▸ INSTRUCTIONS
**a)** Retype the part of the Light of Eidon post starting at "Major chapter headings" and ending at "Rewards, and so on.".
**b)** Decide whether each statement agrees with the Light of Eidon post: (i) Photos of Petra inspired the canyons of the SaHal. (ii) Abramm was inspired by an LL Bean model from the early 80's. (iii) The Christian Warrior uses a Roman soldier as a template. Answer yes or no for each and quote the words from the post that decide it.

▸ TEXT EXCERPT
-- -- --
Light of Eidon Scrapbook

Continuing my series highlighting the first book in my Legends of the Guardian King series, The Light of Eidon, I thought today I’d draw your attention to the scrapbook I developed for it, similar to the one I did for Arena.

In it I put up several photos of the ancient Nabatean city of Petra, which served as inspiration for the canyons of the SaHal in which the action plays out at the end of the book. There’s even a link to a virtual tour of the area.

Also included is a picture of an LL Bean model from the late 70’s that served as the inspiration for Abramm,

some information on swords, a map of the city of Jarnek,

and a cartoon that was pinned to my bulletin board for years.   If you’ve read The Light of Eidon, you’ll probably get the connection. If not… well… as you know, it’s being offered free as an e-book this week HERE… or you can try your local library. Amazon even has a few paper copies both new and used for sale…

To visit my scrapbook for The Light of Eidon, click HERE.

 

The Genesis of The Light of Eidon

As I mentioned yesterday, in light of this being the last week that the first volume of my Guardian King series, The Light of Eidon will be offered free as an e-book by various vendors, I thought I’d pursue a theme of putting up some posts about the book.

In a previous post, I related that the inspiration for the series sprang from my seeing the very first Star Wars film (A New Hope) – which, like a lot of other people, I fell in love with – coupled with spiritual truths I was learning from a Bible study book by Col R. B. Thieme, Jr, called The Christian Warrior.

In Star Wars, I especially loved the idea of the hero’s journey from weakness to strength, the light sabers, and the concept of The Force, which at the time seemed like a great metaphor for the Holy Spirit.   

Especially in light of The Christian Warrior, which explores the biblical subject of warfare, both temporal and spiritual, using the template of a Roman soldier as a metaphor for exploring, defining and illustrating comparable qualities, preparations and experiences for the Christian soldier.  (“Suffer hardship with me, as a good soldier of Christ Jesus. No soldier in active service entangles himself in the affairs of everyday life, so that he may please the one who enlisted him as a soldier.”  2 Ti 2:3,4)

 Major chapter headings include Temporal Warfare, The Cause for Warfare, Jesus Christ Controls History, The Principles of Warfare, Military Metaphors in Scripture, Paul’s Contact with the Roman Military, The Roman Soldier in Paul’s Day, Roman Decorations and Surpassing Grace Rewards, and so on.
-- -- --
▸ DATA FOR ANALYSIS
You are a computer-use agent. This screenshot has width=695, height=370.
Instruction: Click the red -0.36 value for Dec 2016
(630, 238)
-- -- --
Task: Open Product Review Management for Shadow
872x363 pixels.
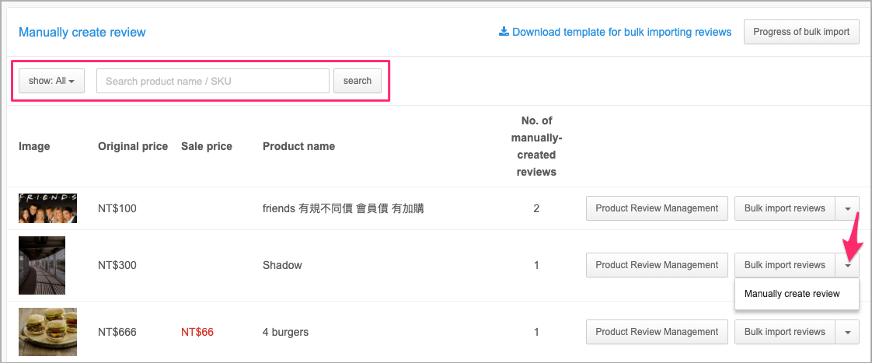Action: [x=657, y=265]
-- -- --
▸ EXPECTED RESPONSES
**a)**
Major chapter headings include Temporal Warfare, The Cause for Warfare, Jesus Christ Controls History, The Principles of Warfare, Military Metaphors in Scripture, Paul’s Contact with the Roman Military, The Roman Soldier in Paul’s Day, Roman Decorations and Surpassing Grace Rewards, and so on.

**b)**
(i) Yes: "the ancient Nabatean city of Petra, which served as inspiration for the canyons of the SaHal"
(ii) No: "a picture of an LL Bean model from the late 70’s that served as the inspiration for Abramm"
(iii) Yes: "using the template of a Roman soldier as a metaphor"